> **ISTRUZIONI**: Ricopia tutte le righe che seguono, identiche, senza cambiare nulla.

(Voci memorizzate)
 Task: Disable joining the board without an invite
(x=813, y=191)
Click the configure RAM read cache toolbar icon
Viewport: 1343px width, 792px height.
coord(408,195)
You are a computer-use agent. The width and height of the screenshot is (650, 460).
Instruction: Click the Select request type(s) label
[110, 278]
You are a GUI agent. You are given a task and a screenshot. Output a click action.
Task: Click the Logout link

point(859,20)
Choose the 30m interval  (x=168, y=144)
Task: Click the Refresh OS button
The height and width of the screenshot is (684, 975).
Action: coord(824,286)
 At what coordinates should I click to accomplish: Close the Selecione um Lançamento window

> **RISULTATO FINALE**:
 Task: Disable joining the board without an invite
(x=813, y=191)
Click the configure RAM read cache toolbar icon
Viewport: 1343px width, 792px height.
coord(408,195)
You are a computer-use agent. The width and height of the screenshot is (650, 460).
Instruction: Click the Select request type(s) label
[110, 278]
You are a GUI agent. You are given a task and a screenshot. Output a click action.
Task: Click the Logout link

point(859,20)
Choose the 30m interval  (x=168, y=144)
Task: Click the Refresh OS button
The height and width of the screenshot is (684, 975).
Action: coord(824,286)
 At what coordinates should I click to accomplish: Close the Selecione um Lançamento window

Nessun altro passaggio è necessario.